# Cloudflare Captcha and dictionary attack.



## abhigeek (Mar 27, 2016)

Guys from last few weeks I'm getting captcha error if I try to access any website that it hosted by cloudflare.
You can see this in image attached.



Because of malicious activity from my ip. 
Then I checked my ip at Project Honey

It turned out series of dictionary attacks are detected from my ip and series of email are sent from my ip.

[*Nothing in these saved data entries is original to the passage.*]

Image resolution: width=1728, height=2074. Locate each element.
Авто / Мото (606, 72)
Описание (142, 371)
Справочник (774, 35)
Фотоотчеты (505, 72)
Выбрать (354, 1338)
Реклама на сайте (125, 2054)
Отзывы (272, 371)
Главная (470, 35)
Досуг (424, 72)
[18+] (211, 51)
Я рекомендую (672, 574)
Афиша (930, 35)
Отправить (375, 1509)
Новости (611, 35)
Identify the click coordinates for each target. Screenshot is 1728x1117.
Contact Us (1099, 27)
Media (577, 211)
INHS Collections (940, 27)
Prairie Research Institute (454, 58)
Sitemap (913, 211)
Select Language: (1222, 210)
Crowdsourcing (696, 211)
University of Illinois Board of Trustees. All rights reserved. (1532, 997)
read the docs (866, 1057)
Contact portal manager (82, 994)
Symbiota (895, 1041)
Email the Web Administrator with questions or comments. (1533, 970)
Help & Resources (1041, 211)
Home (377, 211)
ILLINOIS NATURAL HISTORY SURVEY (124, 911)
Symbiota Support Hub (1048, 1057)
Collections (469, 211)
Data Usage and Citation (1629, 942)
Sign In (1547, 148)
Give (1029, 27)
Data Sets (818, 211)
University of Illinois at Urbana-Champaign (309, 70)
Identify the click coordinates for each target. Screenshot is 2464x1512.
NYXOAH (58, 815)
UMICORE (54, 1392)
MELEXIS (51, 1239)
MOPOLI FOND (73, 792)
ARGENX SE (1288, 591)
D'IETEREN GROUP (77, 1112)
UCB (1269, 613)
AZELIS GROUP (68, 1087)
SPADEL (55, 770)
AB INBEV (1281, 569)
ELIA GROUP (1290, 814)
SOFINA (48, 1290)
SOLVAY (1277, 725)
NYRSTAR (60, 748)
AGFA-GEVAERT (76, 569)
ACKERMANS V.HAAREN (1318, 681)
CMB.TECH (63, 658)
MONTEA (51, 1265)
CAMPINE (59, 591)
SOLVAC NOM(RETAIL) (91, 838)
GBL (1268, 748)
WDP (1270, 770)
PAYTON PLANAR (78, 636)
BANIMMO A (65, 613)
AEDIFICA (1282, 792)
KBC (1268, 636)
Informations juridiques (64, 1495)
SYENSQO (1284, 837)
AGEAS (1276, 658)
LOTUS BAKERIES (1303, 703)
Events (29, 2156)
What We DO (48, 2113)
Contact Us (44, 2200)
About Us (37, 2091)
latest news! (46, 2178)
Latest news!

I have scanned my pc with malware bytes, but it didn't detect anything.

- - - Updated - - -

bump!!!

- - - Updated - - -

bump!! Any one?

- - - Updated - - -

bump again


----------



## icebags (Mar 27, 2016)

update your avast, thorough scan the whole pc, install a good firewall and, may be get a new ip.


----------



## TheSloth (Mar 27, 2016)

install a good firewall ?? can name few please? So far i was thinking windows firewall is enough.


----------



## icebags (Mar 27, 2016)

if you have updated windows firewall, i heard it is good. but i always thought comodo, or at least zonealarm is better.


----------



## TheSloth (Mar 27, 2016)

alright. thanks man. won't it slow down my net speed like pages are laoding a bit slower or if i am streaming a match?


----------